I have a pandas dataframe that looks something like this:
Category | Score | ID |
---|---|---|
A | nan | 1 |
A | 95 | 1 |
A | nan | 2 |
B | nan | 2 |
B | nan | 2 |
B | nan | 3 |
C | 95 | 3 |
C | nan | 3 |
I want to find the count of those IDs with only nan values across each category. Based on the table above, my result would look like:
Category | Count |
---|---|
A | 1 |
B | 2 |
C | 0 |
Here's what I have so far but I'm not sure this is providing the correct numbers:
out = (df[df['score'].isna()]
.groupby('category')
.apply(lambda g: g.groupby('id')
.filter(lambda x: len(x) >= 1)['id'].nunique())
.to_frame('Count')
.reset_index())
print(out)
Thanks for your help
CodePudding user response:
Try this:
First you groupby Category
and ID
and check with isna()
and all()
if every value in a group is nan
, which will return True and False.
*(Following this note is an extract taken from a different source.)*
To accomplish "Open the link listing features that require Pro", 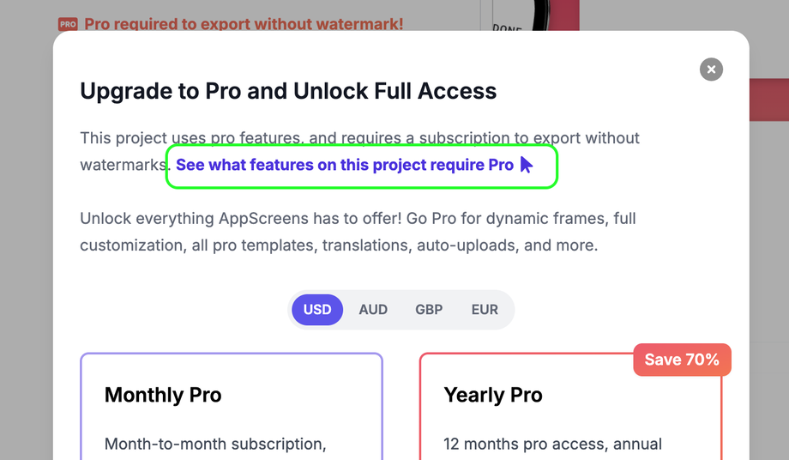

Converting True and False to integer will change the values to 1 and 0. Then groupby again, but only the Categorys
and sum the values (sum the 1's which came from True)
out = (df
.groupby(['Category', 'ID'])['Score']
.apply(lambda x: x.isna().all().astype(int))
.groupby('Category')
.sum()
.reset_index(name='count')
)
print(out)
Category count
0 A 1
1 B 2
2 C 0